3. Create the database user and development and test databases per the database config

4. Continue to "Common Setup Steps"
    
### Common Setup Steps

1. Install RVM

2. Install any additional libraries reported by `rvm requirements`

3. Install the required version of Ruby:

        rvm list known
        rvm install ruby-xxx.xxx

4. Install bundler

        rvm gemset use ruby-xxx.xxx@global
        gem install bundler
    
5. `cd` into (or out and back into) the project directory to pickup the RVM configuration files. Follow any instructions for creating the gemset.

6. Install the gem bundle.

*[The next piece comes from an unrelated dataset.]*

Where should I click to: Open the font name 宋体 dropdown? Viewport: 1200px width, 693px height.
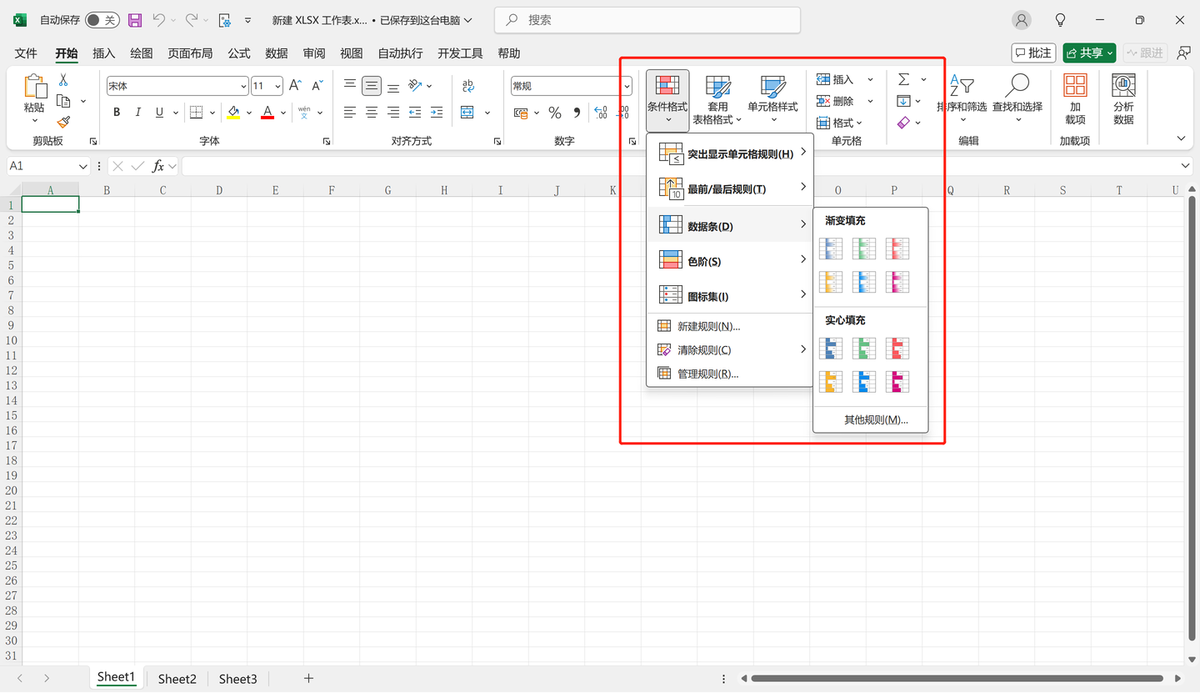(243, 86)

In the project dir, run:

        bundle install

7. Make sure your `config/database.yml` contains the line in the section named `common: &common`:

        template: template_postgis

8. Copy `config/app_config_template.yml` to `config/app_config.yml`. You can leave it as-is in most cases.

9. Setup the database:
        
        bin/rake db:setup
        
   Among other things, this will seed the database with some initial data. You can immediately log in using the email address "admin@rideconnection.org" and the password "password 1". *Be sure to change the initial password if this is a production server.*

10. Make sure you can start the app without error

        bin/rails server
    
   Then make sure you can browse the website at `http://localhost:3000` without error

11. Make sure all of the automated tests pass
    
        bin/rake db:test:prepare
        bin/rake test
        bin/rake spec

## Deployment

This application uses capistrano for deployment. Check out `config/deploy.rb` and `config/deploy/*` for basic deployment recipes and configuration.

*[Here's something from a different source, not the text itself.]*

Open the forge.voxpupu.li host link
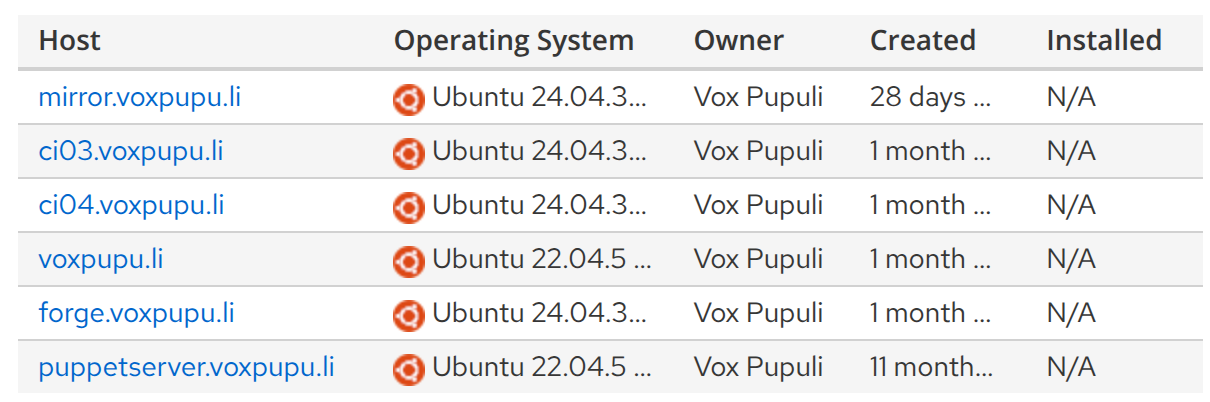This screenshot has width=1210, height=402. [136, 314]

Deployment uses key-based authentication. To deploy, you'll need to add your public key on the staging/production servers so you can run commands as the "deployer" user.

To set this up, talk to another developer to get your public key on the machines. If you need to do system administration on the servers, you'll need your own user account set up as well.

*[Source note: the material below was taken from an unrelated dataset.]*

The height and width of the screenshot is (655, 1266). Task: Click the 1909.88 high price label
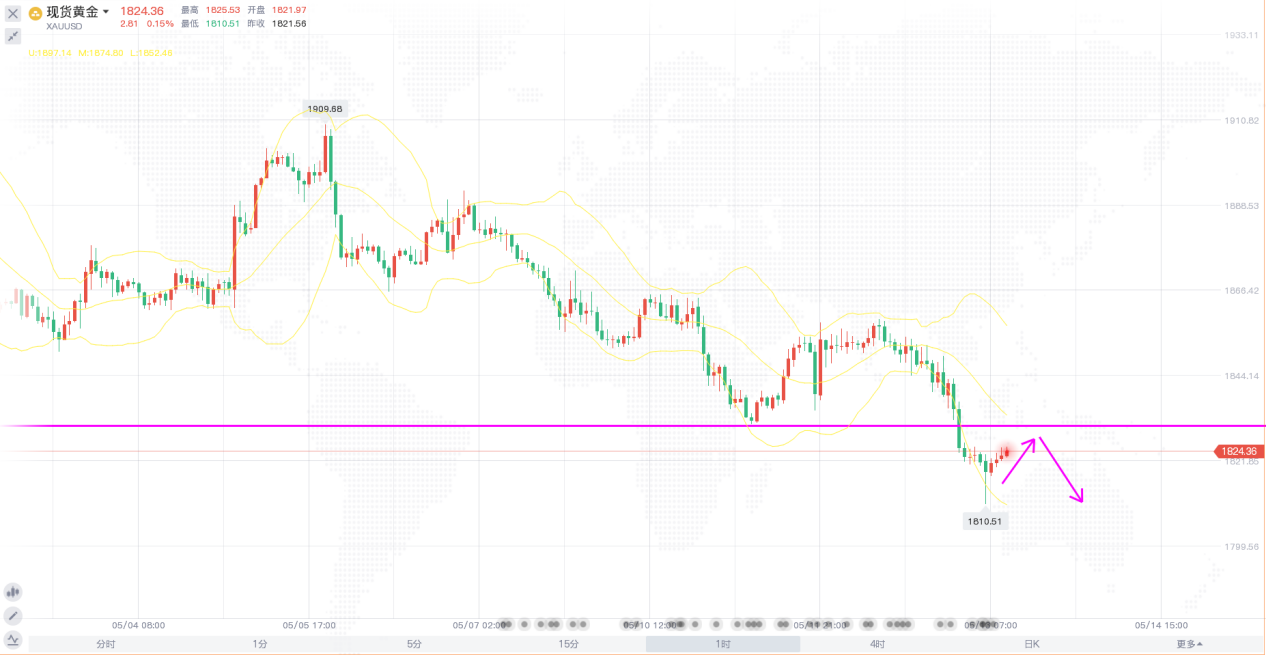tap(325, 108)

Once you have SSH access as deployer, you can deploy:

    cap [staging|production] deploy

Remember to push your changes to the main repository first, since the deploy process pulls from there. Database migrations are currently performed by hand after deploying.

### Deployment Gotchas

(TODO verify this is true) Ridepilot staging is on the production server. That means when you go into rails/ridepilot-staging, you actually have to set `RAILS_ENV=production` if you're going to run any commands. It will not affect the real production app if you're in the right directory.